MAIN_START and MAIN_END
LOAD_START and LOAD_END
COMPUTE_START and COMPUTE_END
STORE_START and STORE_END

These events are written once per major phase and once per processed row, allowing the user to reconstruct the execution timeline.

For RTL-level timing analysis, the flow can generate a VCD waveform dump. The helper script hwdesign/demos/conv2d/timing_analysis.py parses the VCD, extracts the input, output, and debug AXI4-Stream bursts, and decodes them back into typed Python objects.
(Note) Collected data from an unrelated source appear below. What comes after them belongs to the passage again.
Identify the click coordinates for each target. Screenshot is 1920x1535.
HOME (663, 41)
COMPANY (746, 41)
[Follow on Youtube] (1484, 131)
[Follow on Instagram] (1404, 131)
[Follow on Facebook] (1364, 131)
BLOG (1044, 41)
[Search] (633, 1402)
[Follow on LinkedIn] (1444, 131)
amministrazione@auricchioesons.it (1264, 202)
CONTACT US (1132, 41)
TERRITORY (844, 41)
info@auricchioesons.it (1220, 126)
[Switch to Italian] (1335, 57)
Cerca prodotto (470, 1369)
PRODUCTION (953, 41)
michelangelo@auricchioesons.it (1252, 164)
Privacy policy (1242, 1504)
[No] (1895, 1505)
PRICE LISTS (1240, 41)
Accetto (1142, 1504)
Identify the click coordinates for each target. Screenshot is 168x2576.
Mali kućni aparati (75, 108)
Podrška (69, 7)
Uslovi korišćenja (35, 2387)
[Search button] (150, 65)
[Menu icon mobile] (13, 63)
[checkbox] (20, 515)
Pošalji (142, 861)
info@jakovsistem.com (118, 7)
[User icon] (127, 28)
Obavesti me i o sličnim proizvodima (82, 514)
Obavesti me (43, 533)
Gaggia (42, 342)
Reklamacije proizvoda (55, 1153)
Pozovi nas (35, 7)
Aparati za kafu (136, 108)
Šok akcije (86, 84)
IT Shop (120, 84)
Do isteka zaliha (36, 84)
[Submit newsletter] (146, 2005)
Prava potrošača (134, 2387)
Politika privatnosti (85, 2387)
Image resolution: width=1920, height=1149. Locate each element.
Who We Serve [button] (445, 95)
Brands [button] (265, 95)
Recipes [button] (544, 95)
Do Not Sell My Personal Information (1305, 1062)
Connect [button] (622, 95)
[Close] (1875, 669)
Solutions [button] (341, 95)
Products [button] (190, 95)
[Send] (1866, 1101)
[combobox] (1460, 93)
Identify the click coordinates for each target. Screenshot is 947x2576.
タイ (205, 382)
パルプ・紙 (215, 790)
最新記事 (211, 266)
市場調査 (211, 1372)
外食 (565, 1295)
The notebook hwdesign/demos/conv2d/view_timing.ipynb then uses these decoded events to measure the duration of load, compute, and store phases across rows.

This provides a simple way to evaluate:

end-to-end command-to-response timing
the relative cost of memory load, compute, and store stages
whether the row-processing schedule behaves as expected
whether the pipelined inner loop is dominating the execution time, as intended

For synthesis-level metrics, Conv2DTest.write_csynth_reports() parses the Vitis HLS csynth.xml report and writes summarized loop and resource tables into the data directory:

csynth_loop_info.csv
csynth_loop_info.json
csynth_resources.csv

These files can be used to inspect loop pipelining, achieved initiation interval, and estimated resource usage without manually opening the Vitis GUI.

Reproducing the Evaluation

The standard way to run the evaluation flow is from the hwdesign/demos/conv2d directory.

To run the Python model only:

python conv2d_demo.py --skip_vitis

To run C simulation and synthesis:

python conv2d_demo.py --through csynth

To run through co-simulation and generate a VCD for timing analysis:

python conv2d_demo.py --through generate_vcd --trace_level port

The most important evaluation outputs are then available under hwdesign/demos/conv2d/data and hwdesign/demos/conv2d/vcd.

Summary

The evaluation methodology combines three complementary checks:

a bit-exact Python golden model for functional correctness
a file-based C++ testbench that verifies the HLS kernel and its AXI interfaces
timing and synthesis-report post-processing for performance analysis

Together, these provide confidence that the Conv2D accelerator is correct at the algorithmic level, consistent at the message/interface level, and measurable at the implementation level.